Brief: Extract, unchanged, every line from the top of the material below through the line with "Task: Expand the Demo Campus dropdown", and no more.

Given data:
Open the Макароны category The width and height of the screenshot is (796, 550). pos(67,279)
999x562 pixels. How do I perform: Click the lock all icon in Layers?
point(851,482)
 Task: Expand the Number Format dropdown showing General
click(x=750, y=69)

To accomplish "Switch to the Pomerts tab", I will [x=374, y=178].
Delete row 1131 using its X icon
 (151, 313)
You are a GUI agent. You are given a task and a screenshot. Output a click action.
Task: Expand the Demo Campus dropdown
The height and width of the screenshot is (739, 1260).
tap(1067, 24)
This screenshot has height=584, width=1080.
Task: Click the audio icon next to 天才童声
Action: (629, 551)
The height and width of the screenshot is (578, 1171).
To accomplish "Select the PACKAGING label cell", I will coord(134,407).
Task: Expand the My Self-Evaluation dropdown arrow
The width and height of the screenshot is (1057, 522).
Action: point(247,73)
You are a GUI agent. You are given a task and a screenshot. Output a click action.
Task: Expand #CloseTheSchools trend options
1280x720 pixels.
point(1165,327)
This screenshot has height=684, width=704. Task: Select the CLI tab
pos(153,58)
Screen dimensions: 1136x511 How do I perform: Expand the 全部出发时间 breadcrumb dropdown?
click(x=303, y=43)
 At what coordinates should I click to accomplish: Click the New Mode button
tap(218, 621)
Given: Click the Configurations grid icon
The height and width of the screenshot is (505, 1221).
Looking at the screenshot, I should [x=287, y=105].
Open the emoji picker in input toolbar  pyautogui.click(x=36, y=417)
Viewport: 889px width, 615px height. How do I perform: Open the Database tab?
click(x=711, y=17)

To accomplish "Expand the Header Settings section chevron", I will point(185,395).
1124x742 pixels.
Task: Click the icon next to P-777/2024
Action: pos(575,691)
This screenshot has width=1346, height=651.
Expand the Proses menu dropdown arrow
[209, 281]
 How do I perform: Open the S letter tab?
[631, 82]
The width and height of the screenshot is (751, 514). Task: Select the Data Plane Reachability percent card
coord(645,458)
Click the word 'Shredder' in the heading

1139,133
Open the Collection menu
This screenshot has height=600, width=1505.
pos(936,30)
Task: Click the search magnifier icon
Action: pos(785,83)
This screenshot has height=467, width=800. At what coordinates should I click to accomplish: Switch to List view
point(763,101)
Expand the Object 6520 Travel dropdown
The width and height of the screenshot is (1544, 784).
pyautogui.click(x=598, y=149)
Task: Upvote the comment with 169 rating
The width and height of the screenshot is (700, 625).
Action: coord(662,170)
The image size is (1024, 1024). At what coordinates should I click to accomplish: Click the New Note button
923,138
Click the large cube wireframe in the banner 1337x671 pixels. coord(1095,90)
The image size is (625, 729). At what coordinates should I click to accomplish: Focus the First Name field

Output below:
Open the Макароны category The width and height of the screenshot is (796, 550). pos(67,279)
999x562 pixels. How do I perform: Click the lock all icon in Layers?
point(851,482)
 Task: Expand the Number Format dropdown showing General
click(x=750, y=69)

To accomplish "Switch to the Pomerts tab", I will [x=374, y=178].
Delete row 1131 using its X icon
 (151, 313)
You are a GUI agent. You are given a task and a screenshot. Output a click action.
Task: Expand the Demo Campus dropdown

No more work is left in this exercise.